Wavelength dependent photochemistry of an iron dinitrogen hydride complex via multiple spectroscopies – competing ejection of axial ligands

Abstract

Nitrogenase (N₂ase) is a critical enzyme which catalyzes the reaction of N₂ → NH₃ in nature. Studies on the spectroscopy and photochemistry of trans-[Fe^II(DMeOPrPE)₂(N₂)H][BPh₄] (1) and its isotopologues (2–6) provide a possible first step to evaluate the geometries and properties of the real N₂ase–N₂ structure(s). In this article, we have used FT-IR, FT-Raman, synchrotron-based nuclear resonant vibrational spectroscopy (NRVS) and DFT calculations to examine and assign the normal modes of these complexes. In addition, we have monitored their wavelength dependent photochemistry using mid-IR, near-IR, NRVS, and Mössbauer spectroscopies.
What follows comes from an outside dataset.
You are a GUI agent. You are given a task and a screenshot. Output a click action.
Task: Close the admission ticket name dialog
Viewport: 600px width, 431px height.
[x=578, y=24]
Two distinct photolysis pathways are observed with mid-IR at (nominal) 4 K – (1) the cleavage of Fe–N₂ bond in UV or visible light photolyses, which presents a unipolar disappearance of the N₂ peak at 2094 cm⁻¹ and is recombinable; (2) the ejection of trans hydrogen atom with UV irradiation, which has a pair of bipolar peaks with the disappearance of N₂ at 2094 cm⁻¹ and the appearance of a new species at 2056 cm⁻¹ and is non-recombinable. The latter peak is well aligned with the N₂ peak in an Fe^I reference complex (7). The combination of mid IR monitored photolysis/recombination and NRVS monitored photolysis form the central evidence for the conclusions in this article. In particular, the Fe^II–N₂ and Fe^I–H·dissociations are in competition with each other in UV or UV-inclusive photolyses of this dinitrogen hydride complex. In addition, near-IR and Mössbauer also provide consistent evidence about Fe^I. This wavelength dependent photochemical work is the first one on a reaction active N₂ase–N₂ model complex and it also demonstrates the competition ejection between two axial ligands (H· and N₂). It offers valuable information for future studies on real N₂ase–N₂ and its photolysis products.